Is it possible to assign multiple return values directly to variables without going through a temporary variable in Emacs Lisp?

For example, let's say I have a function that returns a list of two lists:

(defun test-func ()
  (setq a '(a b))
  (setq b '(c d))
  `(,a ,b))

If I want to assign the first return value to list-a and the second return value to list-b, I can do this by using a temporary variable temp, for example:

(let* ((temp (test-func)) (list-a (car temp)) (list-b (cadr temp)))
  (message-box (prin1-to-string list-a))
  (message-box (prin1-to-string list-b)))

Is it possible to do this more simply? (I am used to Perl and Python where you do not have to specify a temporary variable)

  • 2
    You may try cl-destructuring-bind macro. Also, did you really intend to use setq inside a defun? setq creates a "special" (globally accessible) variable, something you'd typically put outside a function (because there's little meaning in declaring the same variable more than once, while functions are intended to be run more than once).
    – wvxvw
    Jan 26, 2015 at 10:54
  • @wvxvw Thanks! Yes I forgot to use let inside the function.. I did not plan to set any global variables :) Jan 26, 2015 at 11:23

2 Answers 2


Common Lisp has a special facility - multiple values, and Emacs Lisp compatibility library emulates them using lists.

Thus you can do

(defun test-fun ()
  (let ((a 1) (b 2))
    (cl-values a b)))

(cl-multiple-value-bind (a b) (test-fun)

(load cl-lib and use the cl- prefix for all CL functionality in EL).

NB: if you look at the SO answer linked above, you will see that emulating MV with lists is, to put it mildly, suboptimal (see also @Stefan's comment below).
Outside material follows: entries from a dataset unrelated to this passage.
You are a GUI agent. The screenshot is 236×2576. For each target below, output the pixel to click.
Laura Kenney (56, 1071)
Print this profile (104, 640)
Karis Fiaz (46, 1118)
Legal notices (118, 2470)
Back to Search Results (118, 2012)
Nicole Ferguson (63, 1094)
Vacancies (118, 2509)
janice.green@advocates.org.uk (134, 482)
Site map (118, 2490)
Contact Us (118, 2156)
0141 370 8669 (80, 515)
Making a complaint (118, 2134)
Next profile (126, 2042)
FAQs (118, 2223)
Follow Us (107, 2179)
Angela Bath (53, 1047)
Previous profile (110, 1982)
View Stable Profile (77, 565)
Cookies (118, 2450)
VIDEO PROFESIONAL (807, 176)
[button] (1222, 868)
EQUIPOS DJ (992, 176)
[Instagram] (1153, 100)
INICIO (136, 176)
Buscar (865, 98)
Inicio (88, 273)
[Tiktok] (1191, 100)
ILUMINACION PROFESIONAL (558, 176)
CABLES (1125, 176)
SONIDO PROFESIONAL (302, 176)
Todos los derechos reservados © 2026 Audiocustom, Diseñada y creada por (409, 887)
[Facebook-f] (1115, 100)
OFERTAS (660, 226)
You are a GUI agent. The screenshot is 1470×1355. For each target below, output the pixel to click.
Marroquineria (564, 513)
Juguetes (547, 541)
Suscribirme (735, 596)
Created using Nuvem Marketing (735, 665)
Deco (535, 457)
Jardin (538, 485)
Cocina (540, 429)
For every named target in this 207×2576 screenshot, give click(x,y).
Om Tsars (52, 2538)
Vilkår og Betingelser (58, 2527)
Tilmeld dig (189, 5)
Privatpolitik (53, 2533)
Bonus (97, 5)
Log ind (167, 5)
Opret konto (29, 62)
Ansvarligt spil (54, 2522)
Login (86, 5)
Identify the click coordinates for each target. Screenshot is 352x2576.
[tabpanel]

  • Is there any advantage of using multiple-value-bind instead of cl-multiple-value-bind (only the latter seems to be documented in the manual gnu.org/software/emacs/manual/html_node/cl/Multiple-Values.html ) ? Jan 26, 2015 at 11:50
  • 3
    @HåkonHægland They are the same function, but you should use the latter. The cl package is not meant to be used anymore. You should always use the cl-lib package instead, which defines functions with the cl- prefix..
    – Malabarba
    Jan 26, 2015 at 11:54
  • 1
    I'd recommend against the use of cl-values: it's a "best effort" emulation of CommonLisp's values but it's not really compatible since all it does is return a list (i.e. it's kind of a lie), and in my experience people sooner or later end up manipulating those as lists (i.e. breaking the abstraction): better use lists explicitly (and if you don't like pcase-let, then use cl-destructuring-bind rather than cl-multiple-value-bind).
    – Stefan
    Jul 9, 2018 at 15:59

Beside relying on the cl-lib compatibility package, the recommended way in Elisp for that is to use pcase:

(defun test-fun
  (let ((a '(a b))
        (b '(c d)))
    `(,a ,b)))

(defun other-test-fun ()
  (pcase-let ((`(,a ,b) (test-fun)))
    (message "a = %s; b = %s" a b)))

Beside pcase-let, there's also pcase-dolist, pcase-lambda, and pcase itself.